(Dataset entries)

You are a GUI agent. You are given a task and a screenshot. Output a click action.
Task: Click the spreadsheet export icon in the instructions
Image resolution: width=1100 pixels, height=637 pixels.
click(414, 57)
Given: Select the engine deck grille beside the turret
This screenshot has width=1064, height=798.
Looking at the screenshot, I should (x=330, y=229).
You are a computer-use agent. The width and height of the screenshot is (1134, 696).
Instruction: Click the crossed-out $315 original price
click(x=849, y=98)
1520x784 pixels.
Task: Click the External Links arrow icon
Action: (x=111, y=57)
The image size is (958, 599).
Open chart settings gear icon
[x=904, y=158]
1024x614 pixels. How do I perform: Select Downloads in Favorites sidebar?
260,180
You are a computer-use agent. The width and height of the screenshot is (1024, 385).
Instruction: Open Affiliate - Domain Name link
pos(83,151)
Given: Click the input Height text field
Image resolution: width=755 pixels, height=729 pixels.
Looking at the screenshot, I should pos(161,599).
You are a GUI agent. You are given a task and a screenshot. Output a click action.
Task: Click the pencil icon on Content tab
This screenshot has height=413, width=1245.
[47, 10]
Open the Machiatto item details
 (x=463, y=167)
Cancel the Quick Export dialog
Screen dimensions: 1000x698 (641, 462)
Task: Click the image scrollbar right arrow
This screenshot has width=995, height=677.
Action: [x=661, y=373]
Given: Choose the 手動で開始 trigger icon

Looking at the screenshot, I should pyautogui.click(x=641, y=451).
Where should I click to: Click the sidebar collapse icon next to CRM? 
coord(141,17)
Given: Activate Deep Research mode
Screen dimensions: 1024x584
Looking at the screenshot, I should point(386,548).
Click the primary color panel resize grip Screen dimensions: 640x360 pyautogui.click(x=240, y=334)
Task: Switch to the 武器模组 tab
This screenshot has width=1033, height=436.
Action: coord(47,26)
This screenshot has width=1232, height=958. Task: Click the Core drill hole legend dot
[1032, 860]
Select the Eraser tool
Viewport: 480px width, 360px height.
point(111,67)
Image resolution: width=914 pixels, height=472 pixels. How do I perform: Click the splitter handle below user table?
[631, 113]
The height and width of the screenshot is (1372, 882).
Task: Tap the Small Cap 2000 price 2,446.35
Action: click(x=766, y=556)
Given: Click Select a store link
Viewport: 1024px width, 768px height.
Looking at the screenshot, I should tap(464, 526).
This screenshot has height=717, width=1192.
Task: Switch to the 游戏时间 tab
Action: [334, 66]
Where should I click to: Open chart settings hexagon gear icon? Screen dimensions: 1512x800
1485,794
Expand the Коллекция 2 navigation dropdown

YOUR ASSIGNMENT:
All entries should be transcribed verbatim.

SOLUTION TO THIS TASK:
You are a GUI agent. You are given a task and a screenshot. Output a click action.
Task: Click the spreadsheet export icon in the instructions
Image resolution: width=1100 pixels, height=637 pixels.
click(414, 57)
Given: Select the engine deck grille beside the turret
This screenshot has width=1064, height=798.
Looking at the screenshot, I should (x=330, y=229).
You are a computer-use agent. The width and height of the screenshot is (1134, 696).
Instruction: Click the crossed-out $315 original price
click(x=849, y=98)
1520x784 pixels.
Task: Click the External Links arrow icon
Action: (x=111, y=57)
The image size is (958, 599).
Open chart settings gear icon
[x=904, y=158]
1024x614 pixels. How do I perform: Select Downloads in Favorites sidebar?
260,180
You are a computer-use agent. The width and height of the screenshot is (1024, 385).
Instruction: Open Affiliate - Domain Name link
pos(83,151)
Given: Click the input Height text field
Image resolution: width=755 pixels, height=729 pixels.
Looking at the screenshot, I should pos(161,599).
You are a GUI agent. You are given a task and a screenshot. Output a click action.
Task: Click the pencil icon on Content tab
This screenshot has height=413, width=1245.
[47, 10]
Open the Machiatto item details
 (x=463, y=167)
Cancel the Quick Export dialog
Screen dimensions: 1000x698 (641, 462)
Task: Click the image scrollbar right arrow
This screenshot has width=995, height=677.
Action: [x=661, y=373]
Given: Choose the 手動で開始 trigger icon

Looking at the screenshot, I should pyautogui.click(x=641, y=451).
Where should I click to: Click the sidebar collapse icon next to CRM? 
coord(141,17)
Given: Activate Deep Research mode
Screen dimensions: 1024x584
Looking at the screenshot, I should point(386,548).
Click the primary color panel resize grip Screen dimensions: 640x360 pyautogui.click(x=240, y=334)
Task: Switch to the 武器模组 tab
This screenshot has width=1033, height=436.
Action: coord(47,26)
This screenshot has width=1232, height=958. Task: Click the Core drill hole legend dot
[1032, 860]
Select the Eraser tool
Viewport: 480px width, 360px height.
point(111,67)
Image resolution: width=914 pixels, height=472 pixels. How do I perform: Click the splitter handle below user table?
[631, 113]
The height and width of the screenshot is (1372, 882).
Task: Tap the Small Cap 2000 price 2,446.35
Action: click(x=766, y=556)
Given: Click Select a store link
Viewport: 1024px width, 768px height.
Looking at the screenshot, I should tap(464, 526).
This screenshot has height=717, width=1192.
Task: Switch to the 游戏时间 tab
Action: [334, 66]
Where should I click to: Open chart settings hexagon gear icon? Screen dimensions: 1512x800
1485,794
Expand the Коллекция 2 navigation dropdown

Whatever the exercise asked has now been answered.